Every book with a rape in it is not a trigger. I can’t predict that these triggers are waiting for me in a book before I read it. It will be a particular way of writing about an experience, about complicity, about repression or even intentional denial.
When I’m not busy every minute of the day. I’m not necessarily happy when my days are packed from 6am to 11pm, getting children off to school, rushing to my job, working through lunch, rushing home, making dinner, helping with homework. I might be able to do this with a low-grade depression. But my big, dark, self-destructive depressions come at the points in my life when I have a little space. That’s when I give myself room to think about what I want in my life and whether I want to make changes. It’s when I start to remember painful events in my past. Sometimes I wonder if that means I should keep myself insanely busy in order to avoid severe depressions. But it’s not a solution. A solution would be to work on healing. But honestly, I have rarely had the time and space to start to make progress on healing. Most of the time, I’m so busy that I just have to repress things as much as possible or cover them up if I can’t fully repress them.

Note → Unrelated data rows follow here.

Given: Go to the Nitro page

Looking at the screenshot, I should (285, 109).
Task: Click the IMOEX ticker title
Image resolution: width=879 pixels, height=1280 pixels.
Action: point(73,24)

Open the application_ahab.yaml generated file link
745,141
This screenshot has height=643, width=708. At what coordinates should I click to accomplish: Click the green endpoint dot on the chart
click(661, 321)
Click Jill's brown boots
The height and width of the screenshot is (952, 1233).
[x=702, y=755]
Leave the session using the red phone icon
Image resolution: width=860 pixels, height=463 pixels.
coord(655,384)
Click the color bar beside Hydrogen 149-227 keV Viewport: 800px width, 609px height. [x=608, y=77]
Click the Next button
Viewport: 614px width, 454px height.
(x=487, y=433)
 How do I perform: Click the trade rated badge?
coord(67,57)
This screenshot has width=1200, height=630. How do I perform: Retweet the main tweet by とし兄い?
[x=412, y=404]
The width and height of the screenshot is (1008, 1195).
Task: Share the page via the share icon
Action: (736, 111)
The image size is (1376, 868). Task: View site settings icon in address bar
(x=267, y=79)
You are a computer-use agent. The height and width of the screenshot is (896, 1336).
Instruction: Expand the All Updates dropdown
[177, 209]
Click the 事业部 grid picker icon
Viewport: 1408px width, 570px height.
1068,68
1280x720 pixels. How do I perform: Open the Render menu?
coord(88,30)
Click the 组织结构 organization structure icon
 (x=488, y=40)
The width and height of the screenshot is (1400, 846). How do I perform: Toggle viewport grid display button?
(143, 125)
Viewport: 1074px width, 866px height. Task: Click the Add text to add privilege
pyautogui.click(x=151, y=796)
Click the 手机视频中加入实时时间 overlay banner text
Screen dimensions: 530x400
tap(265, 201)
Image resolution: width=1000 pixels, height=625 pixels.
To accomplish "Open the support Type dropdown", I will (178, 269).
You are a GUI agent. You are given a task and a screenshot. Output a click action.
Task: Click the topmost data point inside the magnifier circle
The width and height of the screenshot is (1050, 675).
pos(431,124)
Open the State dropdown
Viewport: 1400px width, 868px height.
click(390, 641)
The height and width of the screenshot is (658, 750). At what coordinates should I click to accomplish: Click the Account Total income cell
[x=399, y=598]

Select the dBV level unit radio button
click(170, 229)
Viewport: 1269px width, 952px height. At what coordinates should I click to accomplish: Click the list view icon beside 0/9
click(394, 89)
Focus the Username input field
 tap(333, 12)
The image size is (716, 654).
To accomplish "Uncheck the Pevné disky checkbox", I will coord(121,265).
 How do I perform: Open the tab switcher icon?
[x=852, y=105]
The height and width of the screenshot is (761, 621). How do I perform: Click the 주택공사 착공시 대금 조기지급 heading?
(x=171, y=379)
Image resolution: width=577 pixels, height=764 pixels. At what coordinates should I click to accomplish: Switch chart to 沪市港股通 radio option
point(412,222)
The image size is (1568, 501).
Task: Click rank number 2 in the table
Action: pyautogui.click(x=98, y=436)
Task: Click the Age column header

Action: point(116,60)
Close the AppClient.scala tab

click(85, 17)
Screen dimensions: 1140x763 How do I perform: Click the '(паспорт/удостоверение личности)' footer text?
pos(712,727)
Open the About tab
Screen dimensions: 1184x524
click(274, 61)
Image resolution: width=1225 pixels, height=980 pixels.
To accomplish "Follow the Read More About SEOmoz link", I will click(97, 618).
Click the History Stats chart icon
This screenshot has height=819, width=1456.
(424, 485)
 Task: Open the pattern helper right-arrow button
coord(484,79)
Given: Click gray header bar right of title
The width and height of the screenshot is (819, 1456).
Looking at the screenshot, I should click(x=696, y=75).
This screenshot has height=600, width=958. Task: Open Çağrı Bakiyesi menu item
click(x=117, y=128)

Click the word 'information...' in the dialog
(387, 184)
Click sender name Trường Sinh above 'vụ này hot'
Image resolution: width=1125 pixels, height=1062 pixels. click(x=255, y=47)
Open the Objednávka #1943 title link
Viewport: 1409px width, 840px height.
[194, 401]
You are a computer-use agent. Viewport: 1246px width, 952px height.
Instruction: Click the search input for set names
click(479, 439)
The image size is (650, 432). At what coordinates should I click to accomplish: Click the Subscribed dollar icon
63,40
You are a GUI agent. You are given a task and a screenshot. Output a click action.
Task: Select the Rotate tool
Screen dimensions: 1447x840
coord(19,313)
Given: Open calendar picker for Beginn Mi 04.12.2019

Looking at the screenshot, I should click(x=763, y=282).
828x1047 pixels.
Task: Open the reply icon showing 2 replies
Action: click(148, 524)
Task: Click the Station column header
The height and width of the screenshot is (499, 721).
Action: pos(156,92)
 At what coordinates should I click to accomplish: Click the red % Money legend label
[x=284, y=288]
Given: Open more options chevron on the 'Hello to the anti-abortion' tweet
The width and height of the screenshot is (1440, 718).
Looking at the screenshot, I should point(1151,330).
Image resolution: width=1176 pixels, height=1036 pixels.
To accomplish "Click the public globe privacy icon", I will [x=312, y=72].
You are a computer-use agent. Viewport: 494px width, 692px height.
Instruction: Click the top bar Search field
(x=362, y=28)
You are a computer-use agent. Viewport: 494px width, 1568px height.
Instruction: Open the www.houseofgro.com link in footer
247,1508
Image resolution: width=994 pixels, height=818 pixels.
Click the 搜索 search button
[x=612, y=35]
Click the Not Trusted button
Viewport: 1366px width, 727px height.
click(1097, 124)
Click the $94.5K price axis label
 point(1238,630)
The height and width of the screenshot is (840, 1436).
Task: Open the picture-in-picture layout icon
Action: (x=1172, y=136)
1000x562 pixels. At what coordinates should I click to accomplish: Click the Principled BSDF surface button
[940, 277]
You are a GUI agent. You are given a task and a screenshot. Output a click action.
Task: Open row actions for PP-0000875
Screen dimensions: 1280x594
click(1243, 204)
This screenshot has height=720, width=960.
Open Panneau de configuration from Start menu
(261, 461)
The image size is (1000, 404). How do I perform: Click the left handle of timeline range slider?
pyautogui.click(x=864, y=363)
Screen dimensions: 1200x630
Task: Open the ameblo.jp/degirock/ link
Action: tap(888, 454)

When I am single. I haven’t been single all that much of my adult life. I married young. I had two children, then got divorced. I was single for several years before I married a second time (to a much kinder man). But in those years before I married and between marriages, I had no idea how to navigate sexual relationships. I would sleep with anyone who acted like he wanted to sleep with me. Whether or not I wanted to or liked him had nothing to do with it. If I felt cheap, well, that was just the embodied truth of who I was. No surprise then that sex often left me depressed. I often dissociated during sex. I still do, even with a man I love. But when I’m married, I never have sex with anyone but my husband. I’m able to use the marriage as a boundary that I otherwise never learned to set for myself.